Letting Go...Slow is a studio album by American country artist, Lorrie Morgan. It was released on February 12, 2016, via Shanachie Records and contained 12 tracks. The project was Morgan's sixteenth studio album and her first album of solo material in seven years. The album contained both original material and cover recordings. The album received mixed reviews from critics and reached the American country albums chart.

==Background==
Lorrie Morgan had been among country music's most commercially-successful recording artists during the 1990s. A string of her singles reached the country chart top ten, including three number one singles: "Five Minutes" (1990), "What Part of No" (1992) and "I Didn't Know My Own Strength" (1995). With the exception of a collaborative album in 2013 with Pam Tillis, Morgan had not released a proper studio album of solo material since 2009's A Moment in Time. According to Morgan, she had lost motivation after listening to contemporary country radio. "I wasn't happy with the music I was hearing, what was being played on the radio, and what radio thought were great songs, I thought were not great songs. So I just kinda lost my confidence in, did I think I could do a good job on a new album?", she told Taste of Country.

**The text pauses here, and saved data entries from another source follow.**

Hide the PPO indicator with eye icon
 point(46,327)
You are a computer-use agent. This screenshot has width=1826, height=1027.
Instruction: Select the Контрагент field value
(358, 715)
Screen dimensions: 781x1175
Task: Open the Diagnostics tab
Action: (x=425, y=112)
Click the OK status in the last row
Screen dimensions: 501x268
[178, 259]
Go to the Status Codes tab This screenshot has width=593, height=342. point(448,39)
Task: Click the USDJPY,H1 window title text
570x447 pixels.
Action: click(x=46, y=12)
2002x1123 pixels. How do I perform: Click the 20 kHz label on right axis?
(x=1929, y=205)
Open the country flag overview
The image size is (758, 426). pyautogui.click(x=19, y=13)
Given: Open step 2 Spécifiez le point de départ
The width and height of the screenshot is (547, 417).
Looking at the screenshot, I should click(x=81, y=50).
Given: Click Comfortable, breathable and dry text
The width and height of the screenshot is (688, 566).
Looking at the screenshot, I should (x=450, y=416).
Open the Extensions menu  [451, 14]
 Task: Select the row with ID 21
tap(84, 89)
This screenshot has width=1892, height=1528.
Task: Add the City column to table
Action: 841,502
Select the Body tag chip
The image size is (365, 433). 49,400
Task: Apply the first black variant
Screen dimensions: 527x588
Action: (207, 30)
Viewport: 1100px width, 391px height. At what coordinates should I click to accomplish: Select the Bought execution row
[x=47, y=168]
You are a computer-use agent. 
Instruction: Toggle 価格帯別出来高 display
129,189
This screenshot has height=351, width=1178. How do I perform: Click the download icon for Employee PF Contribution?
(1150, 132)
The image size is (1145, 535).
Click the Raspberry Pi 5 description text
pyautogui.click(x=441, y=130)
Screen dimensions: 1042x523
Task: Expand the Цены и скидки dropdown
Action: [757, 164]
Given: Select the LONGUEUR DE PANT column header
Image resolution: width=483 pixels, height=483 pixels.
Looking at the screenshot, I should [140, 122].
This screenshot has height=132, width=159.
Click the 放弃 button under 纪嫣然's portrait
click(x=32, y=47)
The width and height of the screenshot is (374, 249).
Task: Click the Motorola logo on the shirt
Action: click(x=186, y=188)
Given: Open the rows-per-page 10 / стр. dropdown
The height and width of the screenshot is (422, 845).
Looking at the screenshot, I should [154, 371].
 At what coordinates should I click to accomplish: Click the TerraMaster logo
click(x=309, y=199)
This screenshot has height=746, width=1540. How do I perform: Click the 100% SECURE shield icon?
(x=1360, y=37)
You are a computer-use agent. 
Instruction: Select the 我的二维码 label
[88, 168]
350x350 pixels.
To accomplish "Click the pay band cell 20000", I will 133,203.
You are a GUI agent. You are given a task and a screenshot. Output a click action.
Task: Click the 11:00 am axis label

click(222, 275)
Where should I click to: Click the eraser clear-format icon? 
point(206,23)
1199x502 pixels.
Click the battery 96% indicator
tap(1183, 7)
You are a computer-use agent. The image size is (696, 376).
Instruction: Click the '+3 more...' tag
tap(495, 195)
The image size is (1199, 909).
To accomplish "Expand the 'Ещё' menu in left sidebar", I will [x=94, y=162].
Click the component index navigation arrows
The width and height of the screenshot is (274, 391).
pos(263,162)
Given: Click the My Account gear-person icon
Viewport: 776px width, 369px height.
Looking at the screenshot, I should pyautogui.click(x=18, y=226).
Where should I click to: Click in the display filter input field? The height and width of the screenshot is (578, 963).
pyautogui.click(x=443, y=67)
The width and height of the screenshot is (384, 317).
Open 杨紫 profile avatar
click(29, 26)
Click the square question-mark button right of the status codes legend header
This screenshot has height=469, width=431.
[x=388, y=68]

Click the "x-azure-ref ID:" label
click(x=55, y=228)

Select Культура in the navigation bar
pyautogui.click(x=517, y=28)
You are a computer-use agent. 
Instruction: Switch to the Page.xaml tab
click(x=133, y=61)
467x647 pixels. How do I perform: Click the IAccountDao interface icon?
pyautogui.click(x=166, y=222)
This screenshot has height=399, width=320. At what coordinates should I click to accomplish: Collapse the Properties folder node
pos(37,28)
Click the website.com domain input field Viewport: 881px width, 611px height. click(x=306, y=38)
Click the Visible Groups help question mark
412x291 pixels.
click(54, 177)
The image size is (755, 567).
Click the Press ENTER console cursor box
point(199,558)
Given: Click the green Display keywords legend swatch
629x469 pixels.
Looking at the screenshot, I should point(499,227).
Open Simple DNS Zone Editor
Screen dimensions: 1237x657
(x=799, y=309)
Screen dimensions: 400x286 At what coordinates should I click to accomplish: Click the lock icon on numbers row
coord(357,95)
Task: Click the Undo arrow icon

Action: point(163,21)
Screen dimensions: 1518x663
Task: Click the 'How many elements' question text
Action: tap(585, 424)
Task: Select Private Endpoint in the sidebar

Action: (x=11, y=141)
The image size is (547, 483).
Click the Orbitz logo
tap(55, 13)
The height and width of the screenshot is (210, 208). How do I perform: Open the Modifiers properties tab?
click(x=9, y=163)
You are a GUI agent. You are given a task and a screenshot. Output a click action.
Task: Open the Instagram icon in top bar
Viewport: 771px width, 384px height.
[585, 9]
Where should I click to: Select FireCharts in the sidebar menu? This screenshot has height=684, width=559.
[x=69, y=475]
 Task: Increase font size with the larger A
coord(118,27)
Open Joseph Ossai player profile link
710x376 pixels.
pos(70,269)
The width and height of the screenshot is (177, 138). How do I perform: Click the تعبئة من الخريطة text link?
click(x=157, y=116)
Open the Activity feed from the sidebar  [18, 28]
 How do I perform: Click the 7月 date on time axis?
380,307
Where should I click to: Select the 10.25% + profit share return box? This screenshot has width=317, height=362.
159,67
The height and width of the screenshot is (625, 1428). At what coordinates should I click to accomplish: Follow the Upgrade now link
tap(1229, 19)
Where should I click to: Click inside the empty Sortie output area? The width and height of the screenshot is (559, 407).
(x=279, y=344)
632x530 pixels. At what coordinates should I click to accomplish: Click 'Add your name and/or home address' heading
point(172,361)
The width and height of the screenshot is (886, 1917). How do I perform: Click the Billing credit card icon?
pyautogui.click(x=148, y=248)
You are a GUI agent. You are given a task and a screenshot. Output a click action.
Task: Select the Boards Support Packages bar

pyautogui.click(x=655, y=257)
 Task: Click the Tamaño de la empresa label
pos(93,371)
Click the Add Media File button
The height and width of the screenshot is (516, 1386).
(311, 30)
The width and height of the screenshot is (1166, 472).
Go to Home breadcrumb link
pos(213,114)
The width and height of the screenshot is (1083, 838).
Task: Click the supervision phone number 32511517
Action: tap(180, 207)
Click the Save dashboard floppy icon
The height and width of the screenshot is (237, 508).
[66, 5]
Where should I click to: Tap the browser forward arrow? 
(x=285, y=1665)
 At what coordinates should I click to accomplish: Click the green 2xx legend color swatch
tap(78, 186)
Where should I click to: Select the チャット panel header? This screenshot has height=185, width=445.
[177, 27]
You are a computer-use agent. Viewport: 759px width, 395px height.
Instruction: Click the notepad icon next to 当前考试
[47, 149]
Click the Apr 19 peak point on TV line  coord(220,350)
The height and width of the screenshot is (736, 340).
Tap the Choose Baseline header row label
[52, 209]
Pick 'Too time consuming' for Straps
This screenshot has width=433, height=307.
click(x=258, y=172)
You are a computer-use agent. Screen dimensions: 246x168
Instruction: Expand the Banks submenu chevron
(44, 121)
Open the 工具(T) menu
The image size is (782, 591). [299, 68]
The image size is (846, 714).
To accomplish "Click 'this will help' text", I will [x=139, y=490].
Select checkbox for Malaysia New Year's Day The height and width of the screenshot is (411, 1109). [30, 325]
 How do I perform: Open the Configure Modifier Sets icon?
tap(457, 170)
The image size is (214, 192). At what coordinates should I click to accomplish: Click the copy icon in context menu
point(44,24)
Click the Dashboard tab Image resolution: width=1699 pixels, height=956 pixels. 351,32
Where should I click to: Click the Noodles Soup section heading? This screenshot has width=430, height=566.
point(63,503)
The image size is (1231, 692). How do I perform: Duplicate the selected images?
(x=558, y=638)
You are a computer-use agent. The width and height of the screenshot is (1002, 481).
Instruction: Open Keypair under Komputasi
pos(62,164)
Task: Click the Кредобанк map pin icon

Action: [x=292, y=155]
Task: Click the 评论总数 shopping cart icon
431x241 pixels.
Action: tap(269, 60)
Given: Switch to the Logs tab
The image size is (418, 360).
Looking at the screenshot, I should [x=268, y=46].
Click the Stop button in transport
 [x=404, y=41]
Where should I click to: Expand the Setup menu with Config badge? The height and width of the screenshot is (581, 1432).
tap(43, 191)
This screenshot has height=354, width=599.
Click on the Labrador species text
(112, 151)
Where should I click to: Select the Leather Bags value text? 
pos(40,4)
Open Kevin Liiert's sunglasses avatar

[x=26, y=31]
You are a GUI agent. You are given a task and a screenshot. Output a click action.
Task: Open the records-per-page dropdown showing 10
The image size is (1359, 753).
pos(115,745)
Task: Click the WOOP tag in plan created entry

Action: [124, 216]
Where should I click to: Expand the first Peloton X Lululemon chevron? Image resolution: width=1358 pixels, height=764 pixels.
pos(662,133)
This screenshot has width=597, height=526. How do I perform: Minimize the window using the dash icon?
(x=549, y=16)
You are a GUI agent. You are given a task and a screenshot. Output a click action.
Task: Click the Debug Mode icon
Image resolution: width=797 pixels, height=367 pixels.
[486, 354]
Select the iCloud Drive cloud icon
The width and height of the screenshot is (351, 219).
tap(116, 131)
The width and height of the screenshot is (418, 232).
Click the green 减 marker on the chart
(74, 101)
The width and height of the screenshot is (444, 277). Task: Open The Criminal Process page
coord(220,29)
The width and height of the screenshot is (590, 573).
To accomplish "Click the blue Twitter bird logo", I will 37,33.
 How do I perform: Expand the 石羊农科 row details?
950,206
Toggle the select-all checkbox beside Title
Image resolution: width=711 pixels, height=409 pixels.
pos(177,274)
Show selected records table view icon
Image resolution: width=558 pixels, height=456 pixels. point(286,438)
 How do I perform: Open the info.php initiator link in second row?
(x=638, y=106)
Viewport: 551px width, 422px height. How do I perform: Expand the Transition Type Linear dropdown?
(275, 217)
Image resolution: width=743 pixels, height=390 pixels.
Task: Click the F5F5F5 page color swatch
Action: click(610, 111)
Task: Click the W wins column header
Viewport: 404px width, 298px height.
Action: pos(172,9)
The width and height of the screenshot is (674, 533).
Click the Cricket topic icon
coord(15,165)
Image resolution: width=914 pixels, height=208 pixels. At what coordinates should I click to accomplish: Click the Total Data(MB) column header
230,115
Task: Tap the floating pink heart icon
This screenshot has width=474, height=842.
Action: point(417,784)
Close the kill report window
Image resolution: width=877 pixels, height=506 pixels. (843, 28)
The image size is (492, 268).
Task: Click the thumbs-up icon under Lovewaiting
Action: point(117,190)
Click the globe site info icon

In an interview with Florida Today, Morgan also explained that the lack of finding a label also accounted for the delay in making the album. Morgan's divorce from ex-husband and country artist, Sammy Kershaw, also added a delay in recording. "My last divorce with Sammy Kershaw was one of the hardest things I ever experienced in my life," she explained in 2016. The album's future title track inspired the project's creation. Penned by Morgan's daughter-in-law (Ashley Hewitt), the song captured the pain of letting go from a relationship. "And when I heard ‘Letting You Go Slow’, it just took me back to that pain and I said, ‘I need to sing about this. I’ve got to sing about this’," she told Parade.

==Recording and content==
Letting Go...Slow contained a total of 12 tracks and was produced by Richard Landis. Landis had produced many of Morgan's previous albums and she enjoyed collaborating with him again. His "out of the box ideas" and introduction to various musical collaborators prompted her to work with him for the project again. Morgan chose material that would please her fans rather than please radio. Some of the recordings had been songs she had wanted to record for 20 years. Letting Go...Slow mixed both original recordings and covers of previously recorded material. Among the album's covers is Patsy Cline's "Strange" and Bobbie Gentry's "Ode to Billie Joe". She also covered several songs by male artists, such as Vern Gosdin's "Is It Raining at Your House", Bob Dylan's "Lay Lady Lay" and Earl Thomas Conley's "What I'd Say". Original material included "Jesus & Hairspray" and "How Does It Feel". The latter recording featured writing credits from Morgan herself.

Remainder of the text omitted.